This approach seems to be somewhat mirror what I consider one of the best practices paths for n-order thinking in humans:
1. Expand (Mutate): Consider many possibilities for first-order choices/effects
2. Prune (Score, Select): Evaluate the possibilities and cut off weak branches
- This is often either low probability or low consequence (or both), depending on what you're trying to accomplish - forecasting or risk mitigation.
- But it can be anything. Your idea of multiple judges applies here, it's just hard for humans to accurately evaluate on more than a 1-2 criteria at a time.
3. Branch (Repeat): For each possibility that's left, go back to step 1 for that branch (n+1 order choices/effects)

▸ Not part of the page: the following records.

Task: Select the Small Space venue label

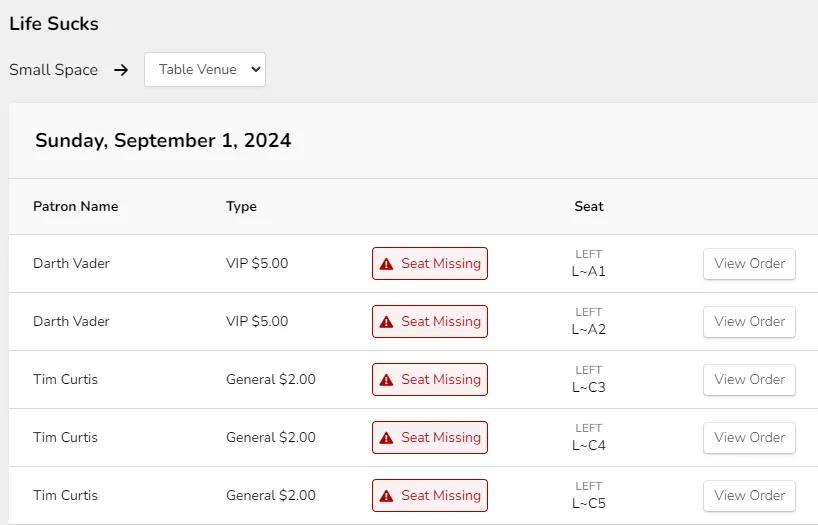Action: [53, 70]
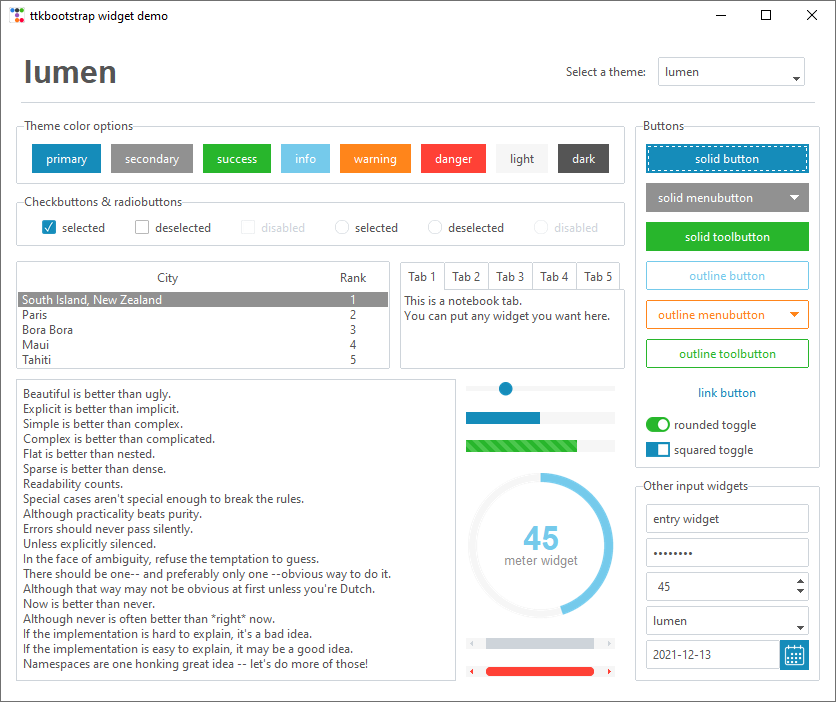Click the right arrow of the gray scrollbar
The height and width of the screenshot is (702, 836).
click(x=610, y=643)
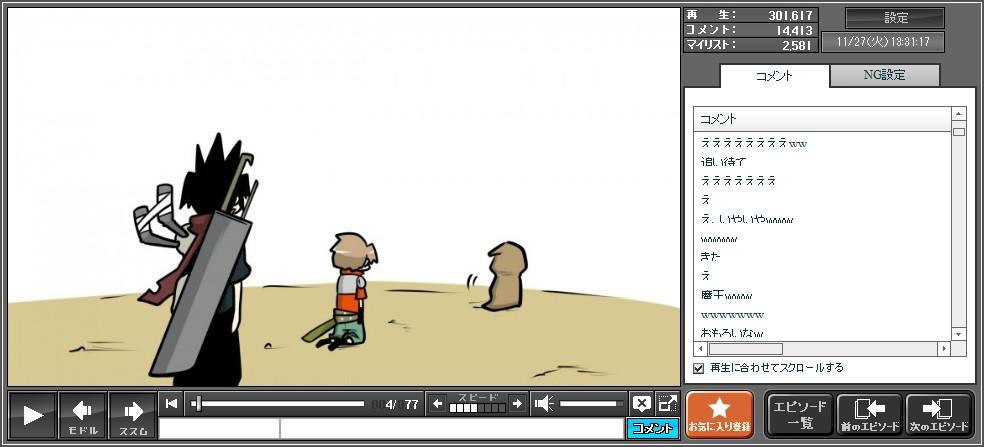Mute the audio speaker icon
984x447 pixels.
(544, 404)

4. After you've reached your target or the number of options is overwhelming, choose the most likely or most consequential surviving possibilities (depending on your goal), and make judgments about which need attention.
- Note: The target can be a particular depth, a level of uncertainty (the probability estimates are too fuzzy), a clear winner (one branch clearly outweighs the others), etc.
In humans, without a good pruning step, the exponential nature makes the reasoning overwhelming after only a 2-3 levels. Even with good pruning, most humans have a hard time going past 4th-order thinking.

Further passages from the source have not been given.